Le projet

FISSURER UN TABOU…

« Sois fort! Il faut rester positif et aller de l’avant! » ; « Elle ne va pas nous plomber encore la soirée avec ses histoires de fin du monde… »

Qui n’a jamais entendu ces phrases qui peuvent paraître anodines mais sont lourdes de conséquences? Il semble exister encore aujourd’hui une sorte de tabou à parler ouvertement de ce que l’on ressent vis-à-vis des enjeux écologiques que nous traversons. On nous enjoint volontiers à « rester positif », à « être fort ». On se retient de partager ce que l’on ressent car ce n’est jamais vraiment « le bon moment », ou le lieu adéquat, ou les bonnes personnes. Les émotions qui nous traversent peuvent alors rester bloquées, n’ayant parfois aucun moyen de s’exprimer. Nous perpétuons ainsi une forme de tabou autour de ces ressentis, que la pudeur nous invite à garder pour nous-mêmes ou dans un cercle très restreint de connaissances.
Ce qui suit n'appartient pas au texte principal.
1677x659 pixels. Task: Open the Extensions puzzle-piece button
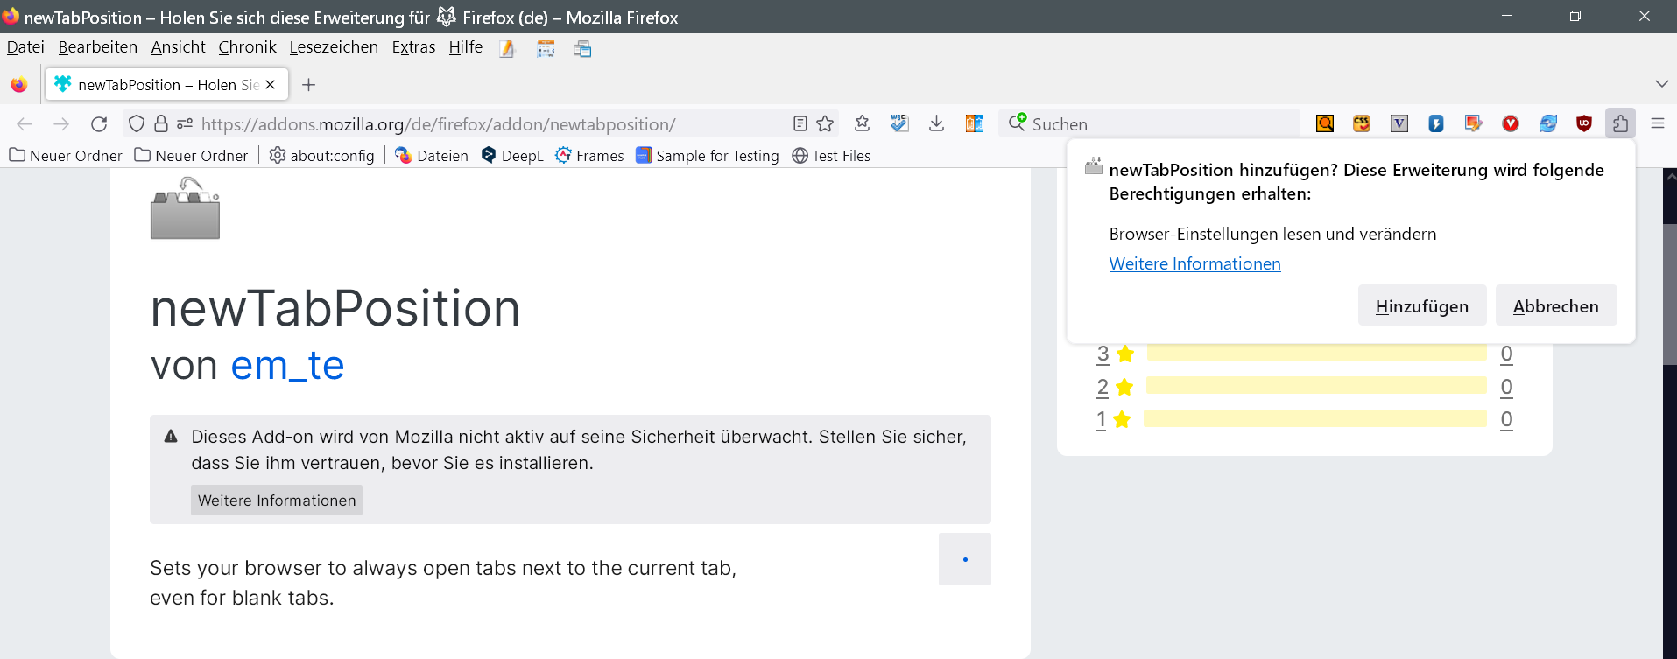1620,123
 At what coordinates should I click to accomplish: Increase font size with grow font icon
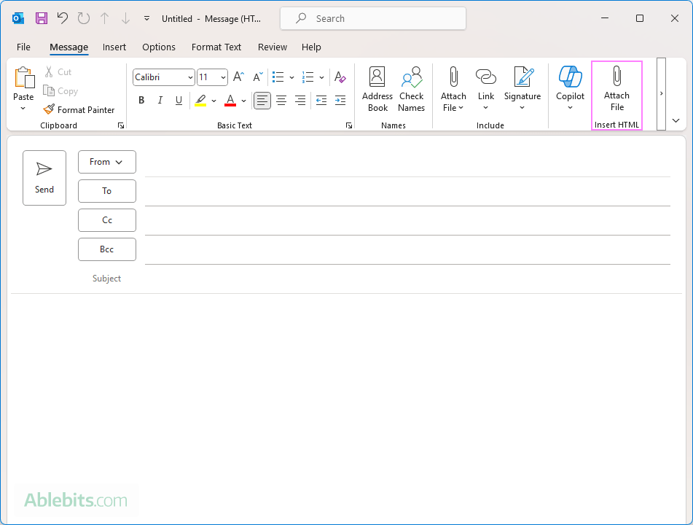tap(238, 77)
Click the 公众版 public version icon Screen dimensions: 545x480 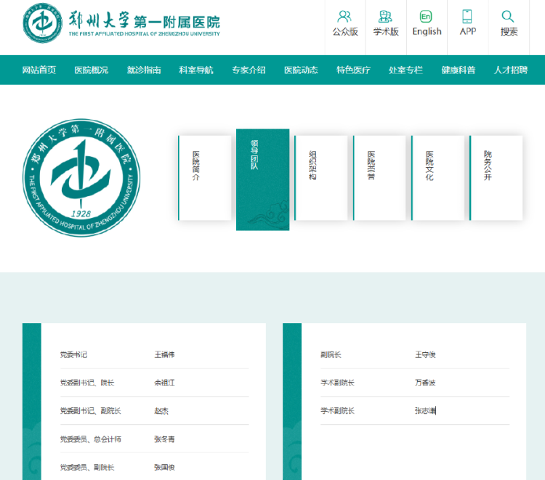(344, 17)
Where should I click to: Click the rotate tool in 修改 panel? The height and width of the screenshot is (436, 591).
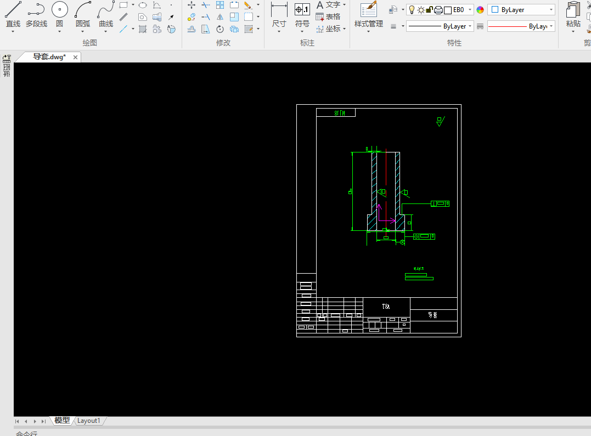(x=220, y=29)
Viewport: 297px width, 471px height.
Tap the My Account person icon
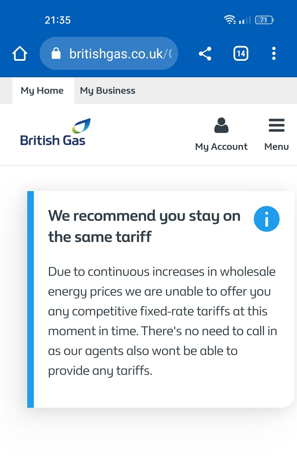(221, 125)
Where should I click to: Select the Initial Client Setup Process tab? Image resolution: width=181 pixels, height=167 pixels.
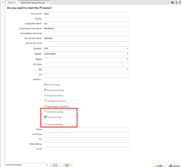pyautogui.click(x=32, y=3)
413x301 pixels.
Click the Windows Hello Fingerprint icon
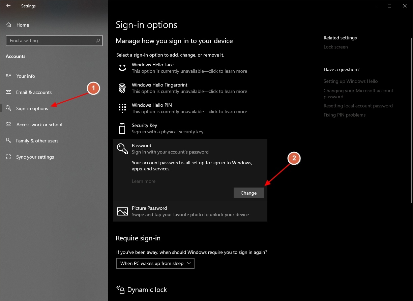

Ce projet des portraits intérieurs de la transition aimerait participer à fissurer ce tabou. L’enjeu nous semble essentiel: le mot émotion vient de « mouvement ». C’est ce qui nous permet de nous « mouvoir », autrement dit, c’est une force motivationnelle puissante. Imaginons chaque émotion comme un messager qui nous informe sur notre état intérieur. Le message peut être agréable, et c’est tant mieux! Mais aussi désagréable, et c’est tant mieux aussi! C’est alors le signe d’un besoin de changement dans notre vie. Tout l’enjeu consiste alors à reconnaître chaque émotion comme utile, et trouver des moyens de les laisser nous transformer. Sans cela, le moteur même de toute transition semble bloqué.